Senadores definem os próximos passos da CPI da Pandemia e respondem a Bolsonaro

Foto: Edilson Rodrigues - Agência Senado/Fabio Rodrigues Pozzebom - Agência Brasil/Pedro França/Agência Senado/Edição Guarulhos Online

Prorrogada por mais 90 dias, a Comissão criará núcleos para investigação de temas; na segunda (19), Bolsonaro fez acusações e xingamentos contra Omar Aziz e Randolfe Rodrigues

O presidente e o vice-presidente da Comissão Parlamentar de Inquérito (CPI) da Pandemia, senadores Omar Aziz (PSD-AM) e Randolfe Rodrigues (Rede-AP), respectivamente, estão organizando as ações do colegiado que serão retomadas em agosto, logo após o fim do recesso parlamentar constitucional.

Além da criação de núcleos para o tratamento de temas, como o que vai tratar das empresas que intermedeiam a aquisição de vacinas, os senadores pretendem se debruçar sobre os impactos das notícias falsas (fake news) no agravamento da epidemia de coronavírus. 

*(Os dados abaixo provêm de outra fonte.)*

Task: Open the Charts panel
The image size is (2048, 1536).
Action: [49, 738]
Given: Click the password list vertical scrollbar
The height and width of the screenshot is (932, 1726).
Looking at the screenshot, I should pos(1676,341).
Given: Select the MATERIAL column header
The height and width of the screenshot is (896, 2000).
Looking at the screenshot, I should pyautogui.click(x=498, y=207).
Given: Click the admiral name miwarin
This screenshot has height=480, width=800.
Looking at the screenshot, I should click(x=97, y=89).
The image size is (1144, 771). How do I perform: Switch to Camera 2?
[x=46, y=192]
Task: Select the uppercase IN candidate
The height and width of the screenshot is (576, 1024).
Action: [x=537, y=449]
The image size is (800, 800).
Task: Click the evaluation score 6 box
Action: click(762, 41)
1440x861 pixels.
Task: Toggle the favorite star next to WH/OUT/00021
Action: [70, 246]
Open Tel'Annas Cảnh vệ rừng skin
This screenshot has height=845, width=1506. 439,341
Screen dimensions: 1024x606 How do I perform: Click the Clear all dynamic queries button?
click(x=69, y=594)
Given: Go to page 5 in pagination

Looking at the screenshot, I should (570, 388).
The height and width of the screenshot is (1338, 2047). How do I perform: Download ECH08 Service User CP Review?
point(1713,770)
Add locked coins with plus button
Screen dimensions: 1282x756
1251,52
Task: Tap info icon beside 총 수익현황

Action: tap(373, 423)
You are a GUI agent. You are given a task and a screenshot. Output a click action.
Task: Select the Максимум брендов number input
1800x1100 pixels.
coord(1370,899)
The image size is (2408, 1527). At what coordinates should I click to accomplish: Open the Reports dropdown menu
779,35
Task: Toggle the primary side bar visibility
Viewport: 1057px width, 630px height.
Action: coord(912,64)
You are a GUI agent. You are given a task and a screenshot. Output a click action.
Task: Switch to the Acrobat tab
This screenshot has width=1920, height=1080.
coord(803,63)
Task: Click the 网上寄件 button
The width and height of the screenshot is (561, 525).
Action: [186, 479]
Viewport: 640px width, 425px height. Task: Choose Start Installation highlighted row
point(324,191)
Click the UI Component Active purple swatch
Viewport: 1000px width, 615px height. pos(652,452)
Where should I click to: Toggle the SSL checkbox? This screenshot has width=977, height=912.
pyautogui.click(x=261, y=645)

As informações foram transmitidas por Aziz e Randolfe por meio das redes sociais, no fim de semana. O presidente da comissão informou que o planejamento prosseguiria ao longo da segunda-feira (19).

Já Randolfe adiantou que a CPI também vai se dedicar em agosto a investigações sobre os negócios e interesses envolvendo a empresa de logística VTCLog. Os parlamentares suspeitam de contratos firmados entre ela, o Ministério da Saúde e a Precisa Medicamentos. 

O vice-presidente detalhou ainda que está prevista para acontecer entre os dias 26 e 29 de julho uma reunião virtual entre integrantes da CPI e juristas, a fim de embasar o relatório final da comissão. O responsável pela emissão do parecer definitivo é o senador Renan Calheiros (MDB-AL). 

“A CPI está no caminho certo. Estamos descobrindo quem estava e está por trás de uma gestão completamente ineficaz no Ministério da Saúde em relação, especialmente, à pandemia, que já nos custou mais de meio milhão de vidas do povo brasileiro. Não vamos parar”, publicou Randolfe.

Prorrogação da CPI

Durante as votações em Plenário na quarta-feira (14), o presidente do Senado, Rodrigo Pacheco (DEM-MG), leu o requerimento de prorrogação da CPI da Pandemia. O autor do requerimento é o vice-presidente da comissão parlamentar de inquérito, o senador Randolfe Rodrigues.

Com a leitura, a Comissão Parlamentar de Inquérito foi oficialmente prorrogada por mais 90 dias. A CPI da Pandemia foi instalada em 27 de abril com prazo de três meses de funcionamento. Com a prorrogação, a CPI poderá trabalhar até o começo de novembro.

Omar e Randolfe respondem Bolsonaro

Nessa segunda-feira (19), o então presidente Jair Bolsonaro (sem partido) fez declarações sobre a atuação dos senadores e os trabalhos da comissão. Em conversa com seus apoiadores e nas redes sociais, Bolsonaro publicou xingamentos e afirmou que integrantes da CPI tentam acusar o governo porque não tiveram sucesso eme negociações para comprar vacinas “a qualquer preço”.

No Twitter, o presidente publicou um vídeo em que Randolfe fez publicamente um apelo à Agência Nacional de Vigilância Sanitária (Anvisa) para a liberação do uso emergencial de vacinas como a indiana Covaxin.

Também pelas redes sociais, Randolfe respondeu de maneira enérgica às falas do presidente. Ele disse que sim, trabalhou para fazer o que o governo deveria ter feito: garantir a todos os brasileiros o acesso às vacinas.

O presidente da comissão, senador Omar Aziz (PSD-AM) respondeu os xingamentos feitos pelo presidente em conversa com apoiadores na saída do Palácio da Alvorada . Bolsonaro chamou o presidente da CPI de “anta amazônica”. Para Omar, Bolsonaro deveria usar seu tempo para se solidarizar com as vítimas da pandemia.

“Recebi esse vídeo do presidente naquele famoso cercadinho, que cada vez fica menor, cada vez ele fala para menos pessoas e cada vez mais expele o ódio. Presidente, toda vez que o senhor chegar ao cercadinho, se solidarize com as vítimas da covid-19, com as famílias que estão perdendo pessoas queridas”, disse Aziz, em vídeo publicado nas redes sociais.